Online-Academy
Look, Read, Understand, Apply

Data Mining And Data Warehousing

Search Engine

Search Engine is a software which helps user to search data, information of their need. Search engine takes user queries as input, searches pages relevant with the user query in the World Wide Web (WWW) and returns all the relevant pages to the user. User can search queries, documents, videos, images, webpages etc. on a search engine.

Working of a Search engine
Search engine takes user query, the software modules called web crawlers or Spider scan or crawl through all the web pages and collects only the relevant pages. Then those relevant pages are organized in database for ease searching. Then search engine returns most relevant pages to the user. This process happens very fast in the background.

Architecture of Search Engine
Search engine has three main components.

  • Web Crawlers: It is a software component which crawls all the webpages to find required information.
  • Database: Information collected by Web Crawlers are stored in the database for easy access
  • Search Interface: Search Interface is a medium which is used by users to post their queries to the search engine. It is a user Interface containing form where user can type their queries.
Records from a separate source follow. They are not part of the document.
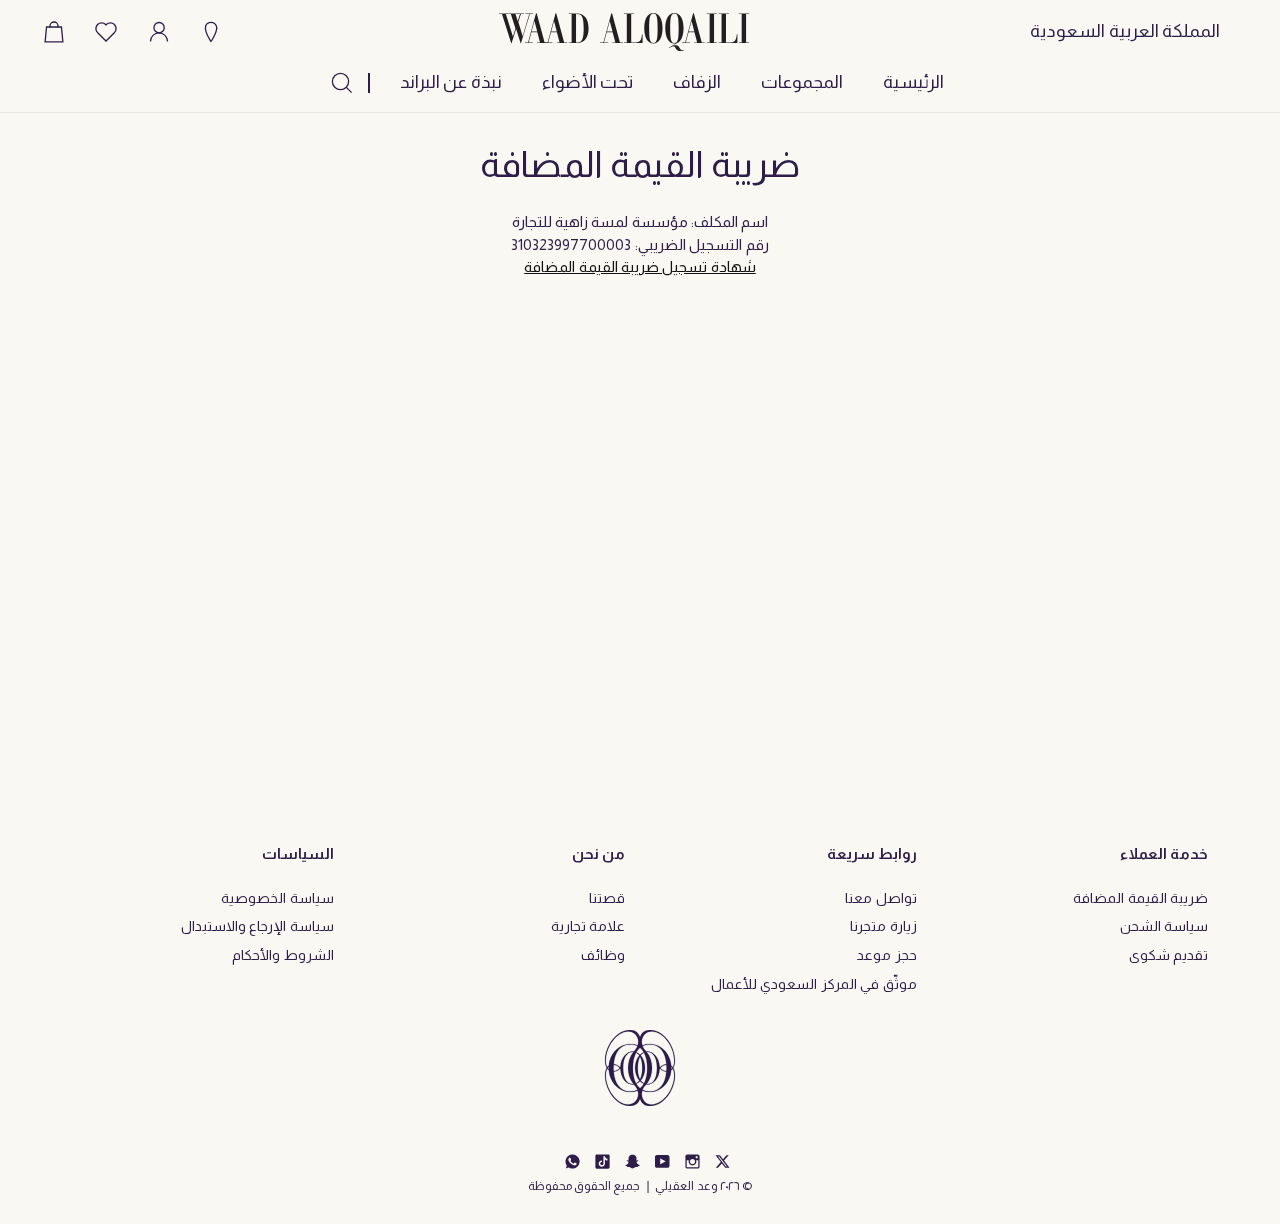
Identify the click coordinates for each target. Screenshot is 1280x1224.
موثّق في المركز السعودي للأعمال (814, 984)
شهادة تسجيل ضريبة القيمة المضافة (640, 266)
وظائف (603, 955)
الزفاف (697, 82)
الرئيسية (913, 82)
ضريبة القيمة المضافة (1140, 898)
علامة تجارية (588, 926)
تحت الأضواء (587, 82)
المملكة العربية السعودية (1125, 31)
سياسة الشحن (1164, 926)
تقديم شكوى (1168, 955)
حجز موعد (886, 955)
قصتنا (607, 898)
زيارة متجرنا (883, 926)
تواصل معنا (880, 898)
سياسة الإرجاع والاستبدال (257, 926)
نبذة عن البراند (451, 82)
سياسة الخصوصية (277, 898)
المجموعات (802, 82)
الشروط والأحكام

How pages are ranked by search engine?
Different search engines use different algorithm to rank pages. Search Results produced by one search engine will be different from another as they are not using same algorithm to rank pages. But there are certain factors used by all of the search engines to rank pages:

  • On Page Factors:
  • Off Page Factors:
On Page Factors:
  • Content of Page
  • Title, Meta Tags
  • URL Structure
  • Number of keywords used in page
  • XML Sitemap
  • Heading tags
Off Page Factors:
  • Quality of links (no broken link)
  • Blogs, Comments, Article Directories
  • Link Exchange
  • Social Networking

Damping Factor
A random web surfer randomly clicking on links will eventually stop clicking. Probability of random surfer following links in pages is a damping factor (d). The probability that random surfer jump to any random web page is 1 - d.